There have been some growing pains with A La Carte, as with any new venture, but Mary is happy with the results. “Once we get the kinks out, get the logistics worked out, I think it’ll be really good for us,” she said.

Also sells to grocery stores

Courtney Farms also sells to grocery stores and distributors such as Grasshoppers, a Louisville-based CSA that gets its meats, dairy products, and produce from more than 60 family farms in Kentucky and southern Indiana.

“They complement each other,” Mary said of sales to both grocery and distributors. “Whereas a CSA member will appreciate the beauty in a two-legged carrot, a grocery store wouldn’t allow it.”

Mary said the recognition of the Kentucky Proud logo and the association with the Kentucky Department of Agriculture’s marketing program has made a big impact on her CSA business.

“To me, it’s real simple,” Mary said. “The Kentucky Proud logo is a brand for all of us Kentucky farmers. It’s an easily recognizable brand for the consumer. They know if they choose that brand, they’re supporting a local farmer.”

Courtney Farms proudly displays the logo on its CSA boxes. “When the boxes leave, we have our [Courtney Farms] sticker and the Kentucky Proud sticker on all of them,” Mary said.

Children of Kentucky farm families

Mary and Shane both grew up on tobacco and beef cattle farms in Kentucky, Mary in Springfield and Shane in Dry Ridge. Mary’s father is still a full-time farmer in Washington County.

During the summer of 2001, while attending college at the University of Kentucky, Mary was an intern at the Kentucky Department of Agriculture. She worked with dairy, goats, and beef, and was also involved in preliminary meetings for the marketing program that later became Kentucky Proud.
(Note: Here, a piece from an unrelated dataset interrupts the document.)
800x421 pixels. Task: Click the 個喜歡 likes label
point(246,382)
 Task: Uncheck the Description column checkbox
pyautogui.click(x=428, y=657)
Those meetings taught Mary something “that never left my mind,” she said — that local food was the wave of the future.

After Shane and Mary graduated from UK and got married, they settled in Shelby County in 2003. Shane taught agriculture at Shelby County High School, and Mary worked as a lender for Farm Credit Services.

“Both of our childhoods were rich in farming,” Mary wrote on the farm’s website, “yet as adults we found ourselves working very long hours indoors and not getting to enjoy a passion we shared.”

The Courtneys took the first step in that direction by starting a lawn care business called Lawns of Perfection, which they still operate today. That got them back outdoors and gave them the confidence to return to their roots in 2006, when they purchased their farm.

“Following in the footsteps of our parents, we are traditional tobacco farmers,” Mary wrote. “Needing to diversify, and the strong desire to raise our two children on the farm, we have turned to answer a community need: nutritious, local food — delivered.”

When Mary tends to the farm’s 20 acres of vegetables, she takes her children, 3-year-old Lucas and 1-year-old Elly, with her.

“I’ll never forget, one day last year, I needed 60 more Brussels sprouts,” Mary said. “All our farm workers were gone, it was just me and the kids, so all three of us went out to the field together. I had her (Elly) in a car seat, and I tucked her in under the Brussels sprouts as I went down the row picking, with okra on the other side helping shade her.”

Mary is proud that her kids aren’t like many of their young peers, some of whom are separated two and three generations from farming.

“They do everything along with us,” Mary said. “They’ll grow up appreciating everything they eat.”